Now, we just hit ENTER

Confirm deployment options The CLI now shows you what the default configuration is for the tasks that will run your service. We can leave the default configuration as it is – indeed, maybe it is even too much for our very basic app, so it is fine for our needs.

However, because the app is going to retrieve the database connection string from the Parameter Store in AWS Systems Manager, we must tell App Runner what the proper IAM role that the app must use at runtime.

To do this, we enter more in the screen above:

Settings, pick the option to set IAM Role And we pick option 4 and in the next step: Select IAM Role that allows the app to use AWS services The CLI will suggest a feasible IAM Role (option 1) already in our AWS account, that would have the right policies for App Runner. Indeed, we already preconfigured this role with the configuration for our app earlier.

So, pick option 1 and you are good to go.

Thereafter, the deployment starts and the CLI shows a lot of interesting things, to help you understand the workings of the process – following this would gain you a lot of innate knowledge of the process itself.

Once the deployment is completed, you will see in the CLI the public DNS you can then use to reach your application.
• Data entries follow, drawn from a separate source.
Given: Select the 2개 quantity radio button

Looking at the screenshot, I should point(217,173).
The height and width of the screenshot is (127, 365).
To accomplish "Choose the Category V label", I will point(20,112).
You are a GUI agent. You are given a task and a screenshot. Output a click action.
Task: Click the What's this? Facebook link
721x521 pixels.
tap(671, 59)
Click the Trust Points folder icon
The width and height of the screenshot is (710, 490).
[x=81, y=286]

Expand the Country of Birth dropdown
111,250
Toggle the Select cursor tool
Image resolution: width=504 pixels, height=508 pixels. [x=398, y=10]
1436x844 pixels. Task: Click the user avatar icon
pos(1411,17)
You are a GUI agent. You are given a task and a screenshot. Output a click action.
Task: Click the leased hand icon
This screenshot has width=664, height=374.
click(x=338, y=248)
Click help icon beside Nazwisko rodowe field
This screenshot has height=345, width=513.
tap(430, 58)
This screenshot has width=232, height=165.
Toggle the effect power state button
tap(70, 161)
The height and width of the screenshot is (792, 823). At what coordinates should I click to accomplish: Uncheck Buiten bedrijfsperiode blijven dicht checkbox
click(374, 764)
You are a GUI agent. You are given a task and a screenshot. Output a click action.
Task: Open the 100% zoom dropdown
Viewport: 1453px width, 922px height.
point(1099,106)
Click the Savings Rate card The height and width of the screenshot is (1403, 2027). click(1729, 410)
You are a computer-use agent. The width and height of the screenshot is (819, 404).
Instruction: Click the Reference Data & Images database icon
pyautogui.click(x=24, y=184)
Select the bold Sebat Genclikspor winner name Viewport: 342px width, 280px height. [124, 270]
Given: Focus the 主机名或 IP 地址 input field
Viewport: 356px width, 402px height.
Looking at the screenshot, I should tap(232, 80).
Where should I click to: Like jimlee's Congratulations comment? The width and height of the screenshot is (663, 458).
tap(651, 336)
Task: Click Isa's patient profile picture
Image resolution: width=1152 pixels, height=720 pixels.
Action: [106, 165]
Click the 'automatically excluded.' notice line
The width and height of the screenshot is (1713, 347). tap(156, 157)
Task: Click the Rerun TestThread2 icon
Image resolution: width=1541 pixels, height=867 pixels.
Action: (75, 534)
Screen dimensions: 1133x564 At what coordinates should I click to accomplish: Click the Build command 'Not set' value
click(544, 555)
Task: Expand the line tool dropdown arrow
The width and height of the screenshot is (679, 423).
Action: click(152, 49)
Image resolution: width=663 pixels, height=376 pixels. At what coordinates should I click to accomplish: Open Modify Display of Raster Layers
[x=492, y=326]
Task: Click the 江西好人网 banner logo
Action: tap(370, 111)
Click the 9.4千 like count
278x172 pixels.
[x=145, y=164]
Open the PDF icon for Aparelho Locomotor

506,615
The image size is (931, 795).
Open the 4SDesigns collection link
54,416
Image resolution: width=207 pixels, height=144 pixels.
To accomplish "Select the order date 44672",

Successful deployment, the user can log-in

Of course, instead of going through each step of the CLI, it is somewhat better to associate the IAM role through the AWS CDK, with just a line of code or even using the configuration file (appsettings.json) in the deployment project.
Keep in mind that, when you update a configuration via the CLI wizard, each change is then stored into this configuration file.


The purpose of this article was to show you some of the steps that would help with the better understanding of the configuration points needed to achieve connectivity between the App Runner service and your RDS database (or, indeed, whatever VPC item you wish).

Some important takeaways:

  • AWS App Runner is very handy when it is time to publish web applications. You provide the source code, and it takes care of the rest, autoscaling included. No system administration knowledge required.
  • VPC Connector make it possible to connect the services running on AWS App Runner to a VPC.
  • AWS .NET Deployment tool helps a lot: it provides the CDK project to deploy a web application to AWS App Runner. This can be updated with the code to include the VPC Connector using the official AWS CDK CfnVpcConnector documentation.
  • The AWS App Runner development roadmap is public, and the community can contribute submitting and upvoting issues.